Hi!

Signals payouts are currently low, and the Numerai team is looking for possible improvements. One purpose of this post is to discuss if the Signals’ payout curve could be modified to make Signals more attractive.

Below is the message that I originally posted in the chat:

Currently, on Signals, a very high variance signal that is correct 56% of the time loses money. However, combining signals from multiple users should reduce the variance, and therefore such a very high variance signal may still be of interest for the meta-model. Here very high variance means a signal that reaches the payout cutoff in both directions all the time.

● ● ● ●

> **WORK TO COMPLETE**
According to the Signals payout post, how often is the very high variance signal that currently loses money correct? The items that follow have no connection to the Signals payout post.

> **LISTED RECORDS**
● ● ● ●

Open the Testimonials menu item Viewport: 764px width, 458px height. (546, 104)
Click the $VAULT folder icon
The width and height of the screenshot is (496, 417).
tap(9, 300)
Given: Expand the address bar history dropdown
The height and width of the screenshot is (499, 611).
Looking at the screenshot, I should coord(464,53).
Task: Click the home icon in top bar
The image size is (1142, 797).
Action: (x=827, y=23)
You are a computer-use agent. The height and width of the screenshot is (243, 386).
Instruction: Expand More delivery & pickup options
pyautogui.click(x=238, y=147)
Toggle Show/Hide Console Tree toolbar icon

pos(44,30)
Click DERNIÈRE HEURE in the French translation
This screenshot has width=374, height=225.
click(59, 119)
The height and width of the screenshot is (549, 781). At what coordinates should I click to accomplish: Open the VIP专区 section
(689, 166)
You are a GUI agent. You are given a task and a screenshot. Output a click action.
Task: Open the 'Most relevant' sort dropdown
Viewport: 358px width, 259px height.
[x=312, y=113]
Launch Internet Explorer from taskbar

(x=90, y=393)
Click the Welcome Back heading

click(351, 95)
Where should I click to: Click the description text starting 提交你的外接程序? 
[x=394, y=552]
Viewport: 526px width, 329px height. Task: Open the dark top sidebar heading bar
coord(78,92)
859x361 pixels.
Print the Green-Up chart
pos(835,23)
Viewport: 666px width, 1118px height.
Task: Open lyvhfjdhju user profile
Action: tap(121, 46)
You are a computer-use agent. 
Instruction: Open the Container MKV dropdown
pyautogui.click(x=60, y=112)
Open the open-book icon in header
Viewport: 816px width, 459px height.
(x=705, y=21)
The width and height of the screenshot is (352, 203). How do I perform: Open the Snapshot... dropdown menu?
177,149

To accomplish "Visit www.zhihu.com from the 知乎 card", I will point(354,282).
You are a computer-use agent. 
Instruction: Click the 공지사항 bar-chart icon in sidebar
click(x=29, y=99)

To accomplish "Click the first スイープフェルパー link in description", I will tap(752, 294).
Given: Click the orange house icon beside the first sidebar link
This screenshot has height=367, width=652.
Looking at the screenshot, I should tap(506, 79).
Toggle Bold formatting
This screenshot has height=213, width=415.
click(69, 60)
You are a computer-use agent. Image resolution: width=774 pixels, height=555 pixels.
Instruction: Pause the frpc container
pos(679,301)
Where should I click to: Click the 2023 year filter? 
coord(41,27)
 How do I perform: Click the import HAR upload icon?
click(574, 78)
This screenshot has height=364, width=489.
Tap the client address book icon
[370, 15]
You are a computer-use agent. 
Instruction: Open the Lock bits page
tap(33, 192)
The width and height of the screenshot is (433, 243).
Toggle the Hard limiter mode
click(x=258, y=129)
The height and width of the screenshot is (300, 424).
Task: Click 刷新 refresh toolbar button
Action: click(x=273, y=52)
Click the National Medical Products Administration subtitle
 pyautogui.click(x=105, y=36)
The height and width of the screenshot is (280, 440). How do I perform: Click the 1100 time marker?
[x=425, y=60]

● ● ● ●

> **ANSWER TO THIS EXERCISE**
56% of the time.